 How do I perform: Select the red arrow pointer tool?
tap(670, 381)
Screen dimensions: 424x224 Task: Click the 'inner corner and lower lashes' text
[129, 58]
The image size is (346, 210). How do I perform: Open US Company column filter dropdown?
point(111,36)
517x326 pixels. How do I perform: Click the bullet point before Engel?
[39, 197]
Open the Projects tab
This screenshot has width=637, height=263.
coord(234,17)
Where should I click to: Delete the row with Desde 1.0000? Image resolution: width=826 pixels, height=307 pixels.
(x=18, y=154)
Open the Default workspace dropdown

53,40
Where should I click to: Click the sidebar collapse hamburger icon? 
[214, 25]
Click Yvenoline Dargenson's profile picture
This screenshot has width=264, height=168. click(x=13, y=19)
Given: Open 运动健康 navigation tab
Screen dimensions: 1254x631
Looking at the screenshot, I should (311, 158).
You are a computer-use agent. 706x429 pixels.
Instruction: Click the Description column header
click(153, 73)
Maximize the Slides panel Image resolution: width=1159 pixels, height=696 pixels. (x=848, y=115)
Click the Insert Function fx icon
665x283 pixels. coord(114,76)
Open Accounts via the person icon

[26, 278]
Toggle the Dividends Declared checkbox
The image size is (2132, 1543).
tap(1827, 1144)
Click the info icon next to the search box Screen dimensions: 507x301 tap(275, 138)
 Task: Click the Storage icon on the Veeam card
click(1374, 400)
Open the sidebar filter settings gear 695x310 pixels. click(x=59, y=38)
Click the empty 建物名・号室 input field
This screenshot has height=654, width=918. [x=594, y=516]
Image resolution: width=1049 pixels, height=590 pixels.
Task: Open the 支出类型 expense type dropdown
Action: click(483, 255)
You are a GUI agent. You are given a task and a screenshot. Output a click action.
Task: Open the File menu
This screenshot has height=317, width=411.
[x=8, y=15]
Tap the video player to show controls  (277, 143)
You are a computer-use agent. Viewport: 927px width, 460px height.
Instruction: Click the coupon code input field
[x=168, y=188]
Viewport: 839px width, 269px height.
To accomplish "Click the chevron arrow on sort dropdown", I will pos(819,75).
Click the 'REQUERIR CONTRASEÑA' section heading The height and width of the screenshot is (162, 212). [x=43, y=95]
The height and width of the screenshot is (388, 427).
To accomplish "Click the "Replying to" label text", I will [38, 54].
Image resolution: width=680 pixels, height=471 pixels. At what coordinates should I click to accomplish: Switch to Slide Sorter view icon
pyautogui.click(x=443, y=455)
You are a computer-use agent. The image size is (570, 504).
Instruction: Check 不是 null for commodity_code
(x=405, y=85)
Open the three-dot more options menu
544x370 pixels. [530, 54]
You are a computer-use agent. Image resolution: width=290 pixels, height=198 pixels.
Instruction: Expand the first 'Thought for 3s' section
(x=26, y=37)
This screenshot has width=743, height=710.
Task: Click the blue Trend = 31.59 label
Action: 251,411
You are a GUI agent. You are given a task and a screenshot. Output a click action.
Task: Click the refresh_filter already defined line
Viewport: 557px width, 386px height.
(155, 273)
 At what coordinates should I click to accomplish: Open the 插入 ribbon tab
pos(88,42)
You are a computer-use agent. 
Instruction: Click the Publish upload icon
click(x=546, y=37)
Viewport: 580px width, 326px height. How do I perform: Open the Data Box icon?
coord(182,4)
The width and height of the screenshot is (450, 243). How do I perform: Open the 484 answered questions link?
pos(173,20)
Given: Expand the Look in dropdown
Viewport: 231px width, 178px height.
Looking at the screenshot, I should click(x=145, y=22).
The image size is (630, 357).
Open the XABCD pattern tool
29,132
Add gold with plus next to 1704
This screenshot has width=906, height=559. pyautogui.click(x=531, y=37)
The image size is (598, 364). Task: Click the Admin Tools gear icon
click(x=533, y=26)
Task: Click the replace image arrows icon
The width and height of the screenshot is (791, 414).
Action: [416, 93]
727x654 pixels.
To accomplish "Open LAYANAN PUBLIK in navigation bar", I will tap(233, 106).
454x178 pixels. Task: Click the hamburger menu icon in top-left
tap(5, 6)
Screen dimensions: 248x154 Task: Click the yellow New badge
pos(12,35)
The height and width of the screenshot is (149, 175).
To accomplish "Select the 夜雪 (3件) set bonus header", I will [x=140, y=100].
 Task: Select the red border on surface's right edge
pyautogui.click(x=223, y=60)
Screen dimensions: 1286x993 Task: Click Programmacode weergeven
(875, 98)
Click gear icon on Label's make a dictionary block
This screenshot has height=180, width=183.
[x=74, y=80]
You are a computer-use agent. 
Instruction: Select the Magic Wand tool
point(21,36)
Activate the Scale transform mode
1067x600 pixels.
________________________
What to work on » Copy the listing above, changing every "Screen dimensions" to "Screen size" and leaving everything else as it is.

Worked answer »
 How do I perform: Select the red arrow pointer tool?
tap(670, 381)
Screen size: 424x224 Task: Click the 'inner corner and lower lashes' text
[129, 58]
The image size is (346, 210). How do I perform: Open US Company column filter dropdown?
point(111,36)
517x326 pixels. How do I perform: Click the bullet point before Engel?
[39, 197]
Open the Projects tab
This screenshot has width=637, height=263.
coord(234,17)
Where should I click to: Delete the row with Desde 1.0000? Image resolution: width=826 pixels, height=307 pixels.
(x=18, y=154)
Open the Default workspace dropdown

53,40
Where should I click to: Click the sidebar collapse hamburger icon? 
[214, 25]
Click Yvenoline Dargenson's profile picture
This screenshot has width=264, height=168. click(x=13, y=19)
Given: Open 运动健康 navigation tab
Screen size: 1254x631
Looking at the screenshot, I should (311, 158).
You are a computer-use agent. 706x429 pixels.
Instruction: Click the Description column header
click(153, 73)
Maximize the Slides panel Image resolution: width=1159 pixels, height=696 pixels. (x=848, y=115)
Click the Insert Function fx icon
665x283 pixels. coord(114,76)
Open Accounts via the person icon

[26, 278]
Toggle the Dividends Declared checkbox
The image size is (2132, 1543).
tap(1827, 1144)
Click the info icon next to the search box Screen size: 507x301 tap(275, 138)
 Task: Click the Storage icon on the Veeam card
click(1374, 400)
Open the sidebar filter settings gear 695x310 pixels. click(x=59, y=38)
Click the empty 建物名・号室 input field
This screenshot has height=654, width=918. [x=594, y=516]
Image resolution: width=1049 pixels, height=590 pixels.
Task: Open the 支出类型 expense type dropdown
Action: click(483, 255)
You are a GUI agent. You are given a task and a screenshot. Output a click action.
Task: Open the File menu
This screenshot has height=317, width=411.
[x=8, y=15]
Tap the video player to show controls  (277, 143)
You are a computer-use agent. Viewport: 927px width, 460px height.
Instruction: Click the coupon code input field
[x=168, y=188]
Viewport: 839px width, 269px height.
To accomplish "Click the chevron arrow on sort dropdown", I will pos(819,75).
Click the 'REQUERIR CONTRASEÑA' section heading The height and width of the screenshot is (162, 212). [x=43, y=95]
The height and width of the screenshot is (388, 427).
To accomplish "Click the "Replying to" label text", I will [38, 54].
Image resolution: width=680 pixels, height=471 pixels. At what coordinates should I click to accomplish: Switch to Slide Sorter view icon
pyautogui.click(x=443, y=455)
You are a computer-use agent. The image size is (570, 504).
Instruction: Check 不是 null for commodity_code
(x=405, y=85)
Open the three-dot more options menu
544x370 pixels. [530, 54]
You are a computer-use agent. Image resolution: width=290 pixels, height=198 pixels.
Instruction: Expand the first 'Thought for 3s' section
(x=26, y=37)
This screenshot has width=743, height=710.
Task: Click the blue Trend = 31.59 label
Action: 251,411
You are a GUI agent. You are given a task and a screenshot. Output a click action.
Task: Click the refresh_filter already defined line
Viewport: 557px width, 386px height.
(155, 273)
 At what coordinates should I click to accomplish: Open the 插入 ribbon tab
pos(88,42)
You are a computer-use agent. 
Instruction: Click the Publish upload icon
click(x=546, y=37)
Viewport: 580px width, 326px height. How do I perform: Open the Data Box icon?
coord(182,4)
The width and height of the screenshot is (450, 243). How do I perform: Open the 484 answered questions link?
pos(173,20)
Given: Expand the Look in dropdown
Viewport: 231px width, 178px height.
Looking at the screenshot, I should click(x=145, y=22).
The image size is (630, 357).
Open the XABCD pattern tool
29,132
Add gold with plus next to 1704
This screenshot has width=906, height=559. pyautogui.click(x=531, y=37)
The image size is (598, 364). Task: Click the Admin Tools gear icon
click(x=533, y=26)
Task: Click the replace image arrows icon
The width and height of the screenshot is (791, 414).
Action: [416, 93]
727x654 pixels.
To accomplish "Open LAYANAN PUBLIK in navigation bar", I will tap(233, 106).
454x178 pixels. Task: Click the hamburger menu icon in top-left
tap(5, 6)
Screen size: 248x154 Task: Click the yellow New badge
pos(12,35)
The height and width of the screenshot is (149, 175).
To accomplish "Select the 夜雪 (3件) set bonus header", I will [x=140, y=100].
 Task: Select the red border on surface's right edge
pyautogui.click(x=223, y=60)
Screen size: 1286x993 Task: Click Programmacode weergeven
(875, 98)
Click gear icon on Label's make a dictionary block
This screenshot has height=180, width=183.
[x=74, y=80]
You are a computer-use agent. 
Instruction: Select the Magic Wand tool
point(21,36)
Activate the Scale transform mode
1067x600 pixels.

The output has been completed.